Le temps des roseaux est un ensem­ble de textes choi­sis entre 1995 et 2015. Cinquante de ceux-ci se côtoient qui ne se sont peut-être jamais ren­con­trés nous dit l’auteur. Der­rière cette affir­ma­tion, il y a néan­moins une unité de ton, de rigueur, d’images et de pen­sées qui for­ment un tout cohérent et aéré. C’est essen­tielle­ment une prose qui va roulant comme la vie par­lant de tout, d’une image à l’autre, d’une idée à l’autre, comme une ligne droite où nous allons à la décou­verte du monde, de tous ses aspects. Claude Faber ne s’attache pas, il passe. Il utilise un vocab­u­laire com­mun qui décrit au plus près le réel et le vécu à son­der le monde pour se l’approprier.

A l’écoute de soi par une mise à jour d’une quête dés­espérée de retenir ce que ces mains et ces lèvres n’ont pu retenir, il y a une volon­té de s’intégrer à tous les moments du monde oscil­lant entre par­fois une image sur­réal­iste et un réel bien frap­pé. Volon­té de dépass­er la pau­vreté du quo­ti­di­en, sa matéri­al­ité creuse. Par delà, c’est tout le sens de la vie qui est inter­rogé avec ses brisures, ses replis, ses avancées. Le monde va sans nous et nous allons sans lui. Où est notre rap­port à la vie qui défini­rait notre néces­sité d’exister et apporterait une réponse défini­tive ? Il n’y a jamais eu de réponse, juste un espoir. L’auteur trace une fron­tière flou et mobile, comme une finis ter­rae, entre ce que nous sai­sis­sons de l’existence et ce qui nous échappe, entre ce qui rap­proche et sépare, entre vide et présent. Il y a un point de con­ver­gence entre la vie intérieure et la vie extérieure qui débouche sur un aveu : Serait-il temps de l’avouer ? Avouer d’être de ce monde, de le déchiffr­er comme vérité dans les actes quotidiens.

Chez Claude Faber, on approche, on croit presque entr­er dans une réponse et puis tout retombe, rede­vient silence. Arrivons-nous au roseau de Pas­cal ? Et si l’auteur ne nous racon­tait que des his­toires, si ce n’était qu’invention : Il était une fois, moi, lui, l’autre, l’inconnu sur lesquels on racon­te des choses pour oubli­er, oubli­er que l’on vit pour être une fois dehors, à déam­buler, à rêver n’est-ce pas Louise, à dériv­er à la recherche d’un pas­sage. Ce monde est décrit dans des moments d’exactitude et de lucid­ité ter­restres. Une recherche d’un infi­ni qui ne peut se con­clure que dans un lieu : qui ne dit jamais tout.
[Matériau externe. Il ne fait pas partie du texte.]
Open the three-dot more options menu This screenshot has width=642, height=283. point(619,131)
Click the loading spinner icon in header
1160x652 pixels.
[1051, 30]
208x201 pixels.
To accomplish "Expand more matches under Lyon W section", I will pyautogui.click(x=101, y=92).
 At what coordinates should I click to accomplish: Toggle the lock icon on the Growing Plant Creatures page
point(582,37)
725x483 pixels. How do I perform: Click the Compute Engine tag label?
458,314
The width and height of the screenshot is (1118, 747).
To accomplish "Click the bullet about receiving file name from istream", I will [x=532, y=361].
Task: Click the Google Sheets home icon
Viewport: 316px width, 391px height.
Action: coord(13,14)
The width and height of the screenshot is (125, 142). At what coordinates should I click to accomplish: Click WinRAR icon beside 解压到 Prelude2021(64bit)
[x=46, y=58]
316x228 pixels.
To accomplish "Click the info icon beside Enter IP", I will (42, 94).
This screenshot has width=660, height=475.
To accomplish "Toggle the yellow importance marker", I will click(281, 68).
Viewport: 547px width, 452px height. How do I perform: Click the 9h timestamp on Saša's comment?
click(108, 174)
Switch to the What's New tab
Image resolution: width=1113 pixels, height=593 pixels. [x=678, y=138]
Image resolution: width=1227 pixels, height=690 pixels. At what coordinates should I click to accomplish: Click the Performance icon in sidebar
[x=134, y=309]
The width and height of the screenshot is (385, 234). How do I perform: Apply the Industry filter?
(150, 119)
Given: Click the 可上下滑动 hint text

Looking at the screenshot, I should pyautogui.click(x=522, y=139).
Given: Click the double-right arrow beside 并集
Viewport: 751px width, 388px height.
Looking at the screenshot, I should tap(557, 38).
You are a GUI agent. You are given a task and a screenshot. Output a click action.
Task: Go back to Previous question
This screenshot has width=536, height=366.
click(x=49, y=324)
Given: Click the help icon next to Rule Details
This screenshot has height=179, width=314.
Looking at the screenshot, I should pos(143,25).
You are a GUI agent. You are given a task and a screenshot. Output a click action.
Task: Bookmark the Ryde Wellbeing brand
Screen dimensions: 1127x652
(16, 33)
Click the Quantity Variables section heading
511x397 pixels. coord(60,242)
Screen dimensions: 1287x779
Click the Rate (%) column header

Les poèmes n’enferment pas le monde, tout reste ouvert dans un pré­cip­ité de sen­sa­tions, réflex­ions, images où l’auteur voudrait tout saisir, tout fixé, depuis le détail jusqu’à l’ensemble. Mais rien ne s’arrête et nous emporte dans un bouil­lon­nement sans fin, dans des mots qui par­fois nous restent à choisir. 

Le temps des roseaux est une invi­ta­tion à vivre par une sim­ple accep­ta­tion, un acquiescement.